Dê continuidade ao trecho sobre a formação do Estado Moderno, começando logo após a última frase apresentada.

> [TRECHO DO TEXTO]:
□ □ □ □ □ □ □

Pode-se dizer também que o Estado Moderno nasceu da idéia do lucro, do acúmulo de riquezas, conforme se verifica no Mercantilismo. Essa idéia de acumular riquezas como forma de estruturar-se como Estado centralizador, serviu também para fomentar o desenvolvimento interno com advento das fábricas, no caso da Inglaterra, e externo, com o advento das Colônias sob a plenitude do Mundo Novo, como no caso da Inglaterra também. Sobre essa ganância fazendo parte da natureza do homem, conforme menciona REZENDE, Maquiavel é bem claro e direto ao aduzir que os homens, em geral, são ingratos, volúveis, simuladores e dissimuladores; eles furtam-se aos perigos e são ávidos de lucrar. Enquanto você fizer o bem para eles, são todos seus, oferecem o próprio sangue, as posses, as vidas, os filhos. Isso tudo até o momento que você não tem necessidade. Mas quando você precisar, eles viram as costas. [07]

2.2. A Nação e o Estado Moderno

A idéia de um Estado Moderno surge a partir da consciente ou não adesão da figura da Nação como detentora de direitos e obrigações. Vemos que essa idéia de nação trouxe a concepção de um verdadeiro Estado Moderno, calcado em novos e aplicáveis princípios que surgiram com o advento da Revolução Francesa, que não foi somente uma revolução de fato, nem de direito, mas principalmente uma revolução de idéias. Assim, na declaração do Frimário [08], feita imediatamente após a Revolução observamos uma significativa e oportuna mudança em relação à declaração anterior. JOUVENEL [09] chama a atenção para o fato de que no texto oferecido por Sieyès [10], em junho de 1789, sequer aparecia a palavra a palavra Estado. Entretanto, na Nova declaração lê-se: "Os poderes por ela instituídos serão fortes e estáveis, como convém à garantia dos direitos dos cidadãos e dos interesses do Estado". (grifo nosso).

Ainda segundo JOUVENAL [11], ao dizermos que se trata de idéias novas, não queremos afirmar que não tinham tido antecedentes, que fosse um nihil ex nihilo, mas sim que eram uma coisa totalmente diversa do que eram antes. Nesse sentido, uma idéia nova é a de nação. Antonio Paulo e Maria Tereza aduzem que a formação do Estado nacional moderno não deve ser vista apenas como um rompimento com o Sistema Feudal, politicamente descentralizado, e o início de novas práticas de poder. As modificações na atuação do Estado não correspondiam apenas às mudanças nas relações econômicas, mas também à intenção de assegurar a manutenção do poder sobre as massas camponesas [12]. Há de ressaltar ainda alguns aspectos históricos que contribuíram para o fortalecimento da formação do Estado Moderno, por exemplo, na França, como os sinais de fraqueza da Espanha, sendo um dos mais importantes a vitória da Inglaterra de Elizabeth I sobre a Invencível Armada Espanhola. De outra sorte, o fato de a história da monarquia francesa ter se originado nos tempos feudais foi preponderante para a estruturação do Estado, visto seu caráter concentrador e dominador. Não se pode deixar de falar neste diapasão da guerra dos cem anos, travada contra a mesma Inglaterra, o que fez surgir o sentimento de identidade nacional, fundamental para o estabelecimento de um Estado uno. Também a Concordata de Bolonha [13] serviu para o fortalecimento do poder do Rei e, consequentemente, para a estruturação do poder estatal.

□ □ □ □ □ □ □

> [DADOS FORNECIDOS]:
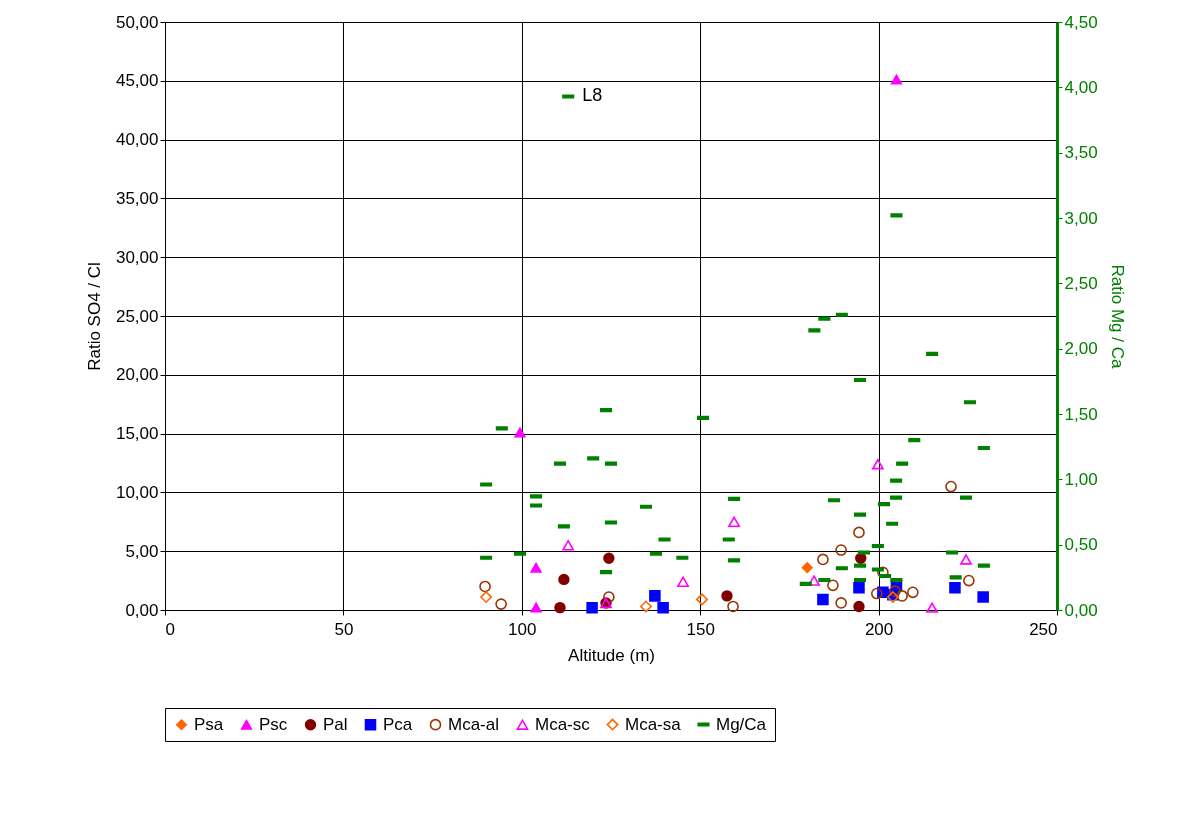  I want to click on y-tick-label: 50,00, so click(137, 22).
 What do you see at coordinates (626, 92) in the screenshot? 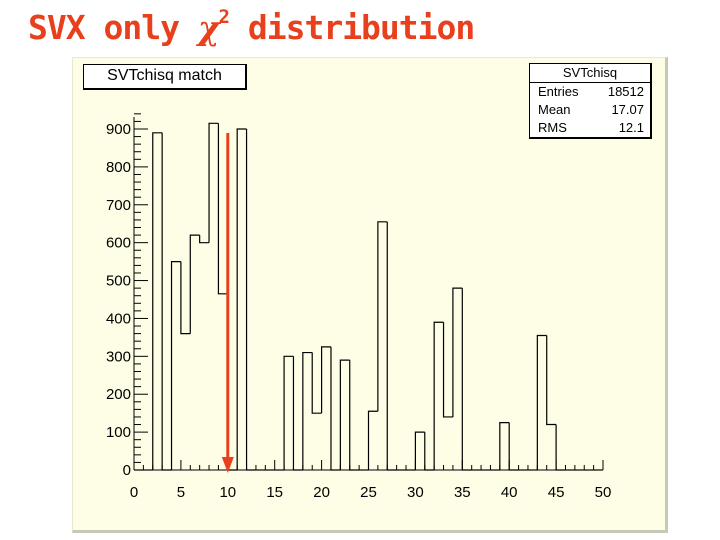
I see `entries-value: 18512` at bounding box center [626, 92].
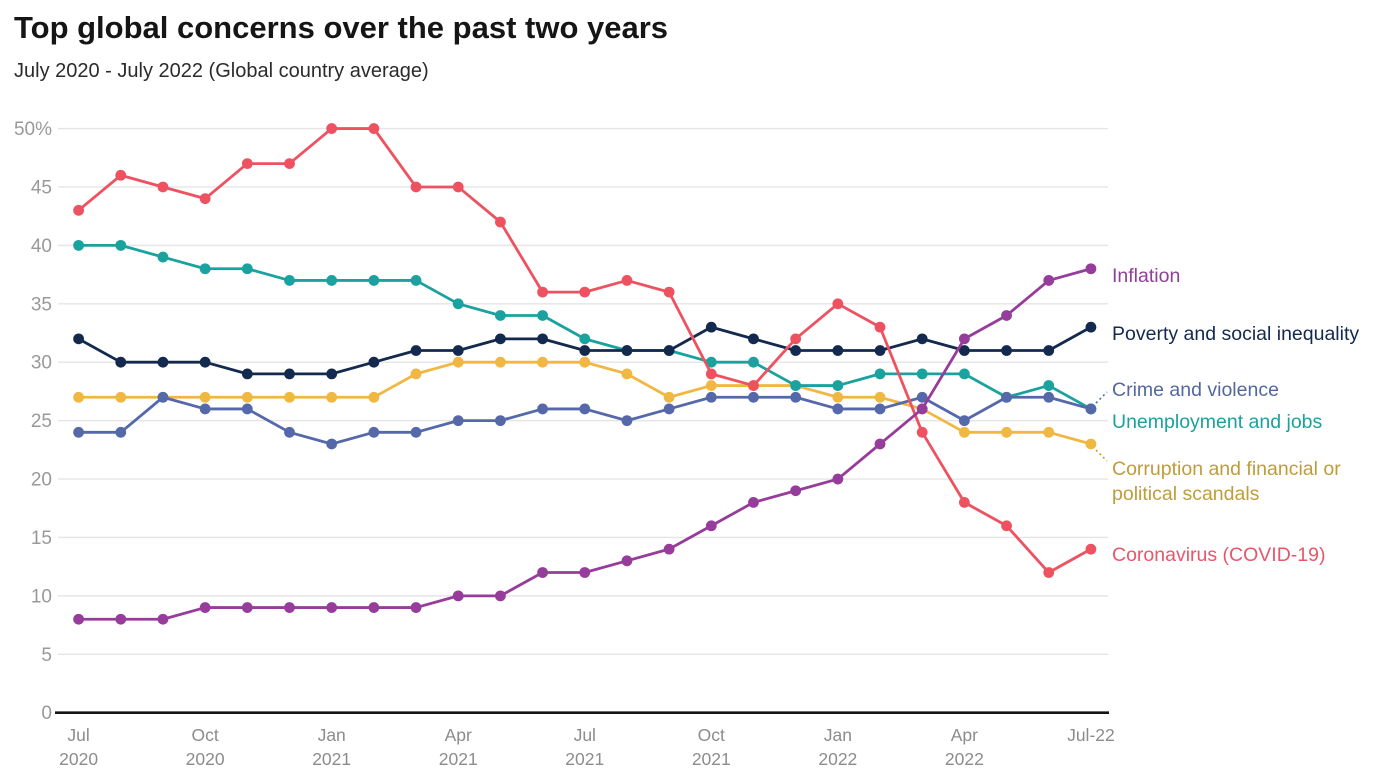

□ □ □ □ □ □ □

> [RESULTADO DA TAREFA]:
3.ESTADO ABSOLUTISTA

3.1.Conceito e Origem do Estado Absolutista

O Estado absolutista precisa ser visto e entendido, a nosso ver, como um modelo de transição do Sistema Feudal ao Estado Liberal, com o brilhantismo de uma Revolução Francesa como recheio. Como sabemos, dentre as diversas características do feudalismo, tem-se a estamentalidade social e a centralização do poder. Essas duas características e tantas outras que foram incorporadas pelos reis absolutistas, apoiada pela aristocracia que, para variar, beneficiava-se com o novo modelo de Estado, serviram para fortalecer o Absolutismo. Aliás, essa aristocracia é a mesma que se beneficiará do Estado Liberal e se beneficiava do Sistema Feudal, Império Romano, etc.. Obviamente há autores que defendem não se tratar de um simples Estado de transição, ao se referir ao Estado Absolutista. Destarte, cremos na transicionalidade simbólica representada pelas monarquias absolutistas ocorridas do século XV ao século XVIII, tendo chegado ao fim com o advento da Revolução Francesa, o que abriu espaço para a chegada do Estado Liberal e suas concepções humanitárias.

3.2. Principais características do Estado Absolutista

Uma das primeiras características do absolutismo surge da própria denominação absolutismo, que vem de absoluto [14], que por sua vez, etimologicamente origina-se do latim solutus ab omni re, que significa em si por si. Conforme mencionado, o absolutismo surgiu como alternativa ao modelo posto: o feudalismo. Este, nos seus derradeiros momentos que foram marcados por crises diversas como a peste negra, pela fome e pelas constantes guerras, deu início a um novo modelo de Estado apoiado, principalmente pela burguesia, que ansiosa por modificações no sistema de pesos e medidas e na unificação da moeda, uniu-se aos reis, fazendo surgir, assim, Estados fortes e modernos, como ocorreu com a França, Inglaterra, Espanha e Portugal, porém, absolutistas. Daí dizermos que o Estado absolutista ficou marcado, como o primeiro estágio do Estado Moderno.

Nesse contexto, devemos nos valer da idéia de necessidade de estruturação do modelo de Estado que surgia e, logicamente, ainda com fortes características feudais, como a centralização administrativa e o exercício do poder controlador e violento por demais. Sustentados por teóricos famosos como Maquiavel e Hobbes, o Estado Absolutista foi responsável pela sobrevivência e manutenção dos novos Estados-Nações que surgiam à época.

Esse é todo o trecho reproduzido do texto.